#### Supplied text

Iran's other unpardonable sin, in the eyes of the United States, is that it is aiding insurgents in Iraq. Firstly, we must clarify what is meant by "insurgent". Iran has no common cause with Sunni insurgents, since Sunni chauvinism bled Iran for eight years in the 1980's and Sunni Arabs regularly display contempt for the Persian Shi'ites. If Iran is arming anyone, it is arming Shi'ite militias.



If Iran is arming Shi'ite insurgents, it is only arming the same factions in Iraq that the United States is arming. If some Iranian weapons are being turned on Americans by Shi'ite splinter groups, are American weapons not being used for the same purpose? Do we not honestly think that most American soldiers are being killed by weapons that America gave to the Iraqi government at one time or another? There is one country that is flooding Iraq with weaponry, and it is not Iran.



None of this should be taken to exonerate Ahmadinejad of any of his words or deeds, but it should put those words and deeds in context. The United States invaded Iraq and armed the factions it favors. It then tells Iraq's neighbors that it has no right to do the same, even if those factions are identical. The United States can arm Shi'ites, but Iran can not. This policy is not based on any authority or any legal precepts; it is based only on power. Pure, arrogant power. Iraq is our backyard, not Iran's. That argument falls apart the second you look at a map.

########
#### Supplied records

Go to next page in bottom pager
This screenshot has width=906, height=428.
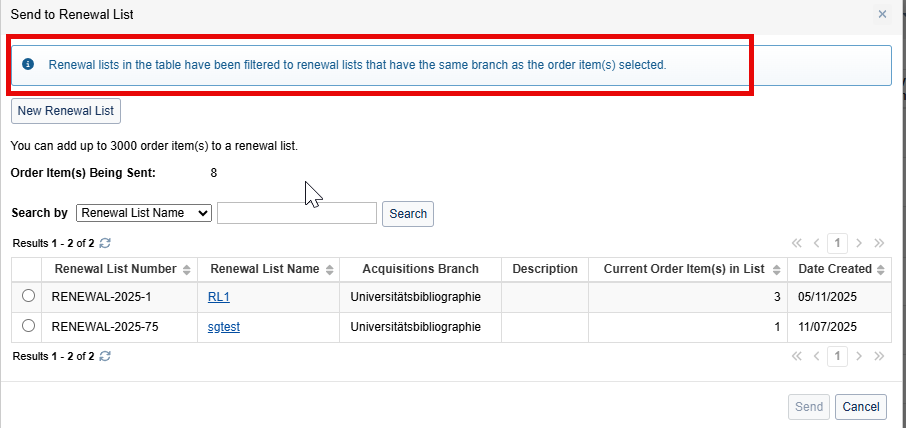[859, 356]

########
#### Supplied records

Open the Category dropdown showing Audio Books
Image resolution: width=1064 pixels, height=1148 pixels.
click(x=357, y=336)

########

### Exercise 1
Answer from the text on Iran's role in Iraq:
(a) For how many years did Sunni chauvinism bleed Iran?
(b) If Iran is arming anyone, which group is it arming?
(c) On what is the United States policy based?
### Exercise 2
Copy out the part of the text on Iran's role in Iraq that begins with the words "Iran's other unpardonable" and ends with "is not Iran.".
Use only the text on Iran's role in Iraq, not the entries.

### Written reply 1
(a) Eight years, in the 1980's.
(b) Shi'ite militias.
(c) Only on power: pure, arrogant power.

### Written reply 2
Iran's other unpardonable sin, in the eyes of the United States, is that it is aiding insurgents in Iraq. Firstly, we must clarify what is meant by "insurgent". Iran has no common cause with Sunni insurgents, since Sunni chauvinism bled Iran for eight years in the 1980's and Sunni Arabs regularly display contempt for the Persian Shi'ites. If Iran is arming anyone, it is arming Shi'ite militias.



If Iran is arming Shi'ite insurgents, it is only arming the same factions in Iraq that the United States is arming. If some Iranian weapons are being turned on Americans by Shi'ite splinter groups, are American weapons not being used for the same purpose? Do we not honestly think that most American soldiers are being killed by weapons that America gave to the Iraqi government at one time or another? There is one country that is flooding Iraq with weaponry, and it is not Iran.